If you want to leverage a real enduring effect in your build infrastructure, it's better to use Maven because it anticipates and abstracts all processes and tasks every software project or other software-like project is faced with. I took part in many projects and if your projects get more complex and more diverse and more heterogeneous, you will praise even more the simplicity of a Maven project configuration. Indeed, it will become complex but not complicated compared to ivy/ant-driven projects.
The main advantage of Maven is "convention over configuration" (http://en.wikipedia.org/wiki/Convention_over_configuration) a very important paradigm. In short, this means that you don't need to know/configure things that are obvious/trivial/commonplace. Although Maven and all its plugins ship with many default-settings, you always have the option to configure your projects for your special needs. With Maven, on the one hand you can setup a project very easy and quickly; on the other hand, you can customize a growing project up to your needs with minimum effort. If you have understood the key concepts behind Maven you will leverage every project and also projects that are not typical software development projects as well.
In the past, I wrote many ant scripts and with upcoming Maven I began to hate ant. One disadvantage is that you always copy scripts and repeat yourself, develop ant tasks that don't repeat tasks that don't repeat tasks that don't repeat... And the main disadvantage is that growing ant scripts tend to get unmaintainable, especially if a dozen ant geeks want to pimp up each others ant scripts.
Many ant-enthusiasts suffer from getting overall control over trivial things like copying of artifacts and printing buildmessages. But because Maven's key concept is to hide these trivial things the legend will forever keep alive that Maven restricts customization needs. But don't worry, that’s a legend! And so you finally understand my initial statement: don't bother with trivial things that are already solved.
Maybe ivy/ant is an option for simple projects but for complex growing projects you need simplicity and conventions. Otherwise you will be overwhelmed with more and more maintaining problems. Especially if you have many dependent projects, technologies and heterogeneous product parts in a global project you don't have time and money for developing and testing ant scripts or solving dependency problems.

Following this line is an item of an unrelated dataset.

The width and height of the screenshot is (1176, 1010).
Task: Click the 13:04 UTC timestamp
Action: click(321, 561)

Another advice should be mentioned: Ant offers the integration of Maven. This integration is often used to test and play with maven in projects that are grown up with ant. Avoid this stupid approach because it generates more problems. Instead stay with ant and its pain or migrate fully to maven.

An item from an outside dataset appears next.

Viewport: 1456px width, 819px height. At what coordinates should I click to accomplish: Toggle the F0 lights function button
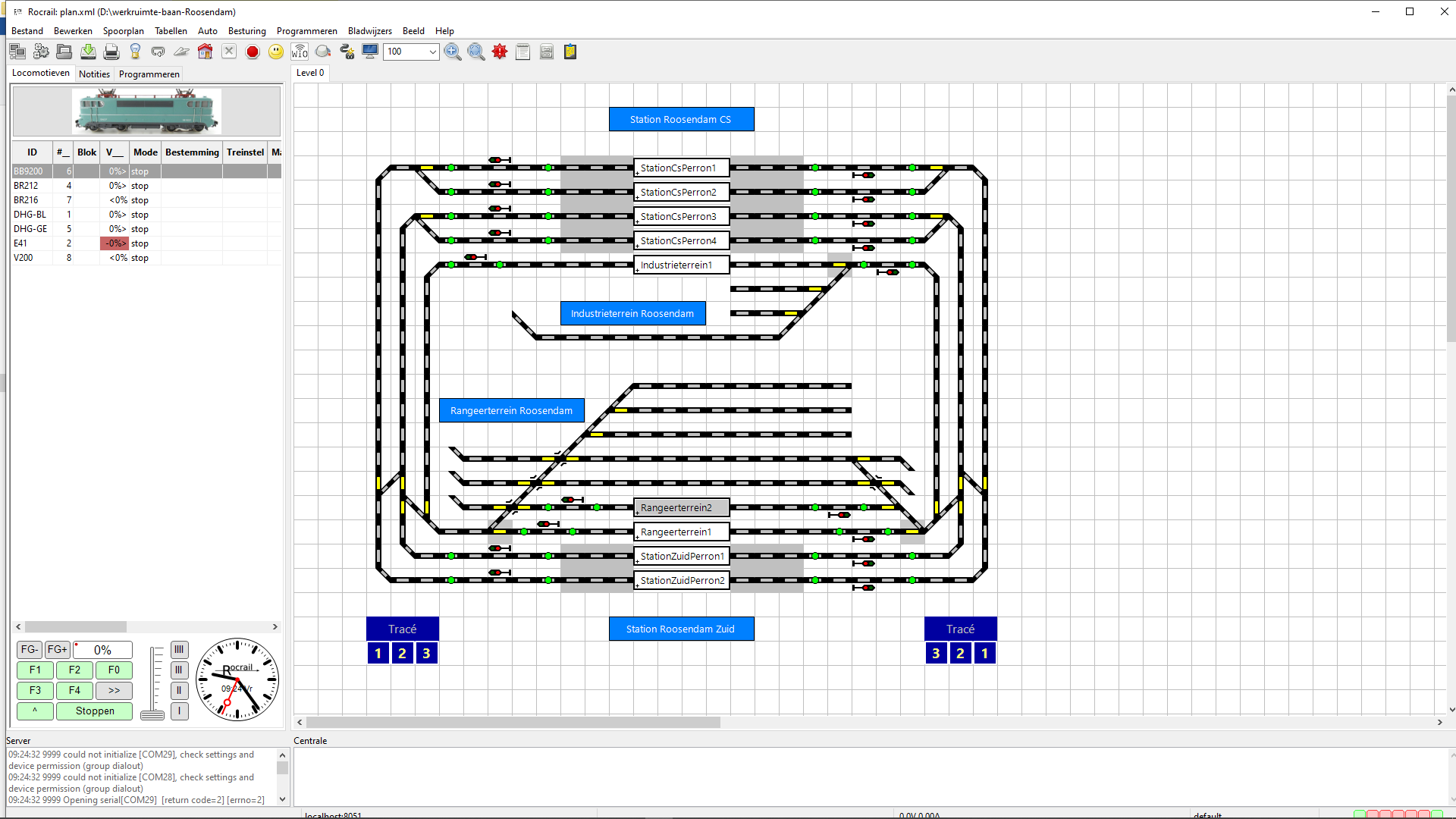tap(114, 670)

If you are in doubt about the migration costs I suggest you to use the contrary way of integrating that different worlds by the Maven-Ant-Plugin. With this standard plugin you can run every ant-script without any effort. Sure it’s a legacy solution for a while, but it gives you as much time you need to understand mega-lines of monstrous distorted uncommented ant scripts of your predecessor.
And now you will praise the next advantage of maven: You need very less documentation of your configuration, because documentation is part of every maven-plugin you want to use.
So I confess I was a Maven-Antagonist.
I know that one advantage of Ivy is that it can use different kinds of repositories. Maven is typically very rigid in the format of the repository it will use. That's all I know.
I've just spent 2 days reading through the Ivy documentation and I have to say, USE MAVEN if you have any kind of choice. Ivy is complete and utter garbage as far as I can tell. I just wasted 2 days trying to incorporate it into my build and am cutting my losses now. Why?
Ivy is a half-assed attempt at dependency management
Ivy documentation is a total joke
Ivy examples and tutorial are useless
As soon as I introduced 'configurations' (read as maven profiles), Ivy started going bezerk downloading all sorts of junk I don't need then failing. The documentation for Ivy is an utter joke. Maven documentation in comparison reads like a dream. If you want an example of how impenetrable and badly written the Ivy documentation is, take a look at the reference page for configurations. These are an essential part of any build, but in Ivy they seem to be a badly designed after thought.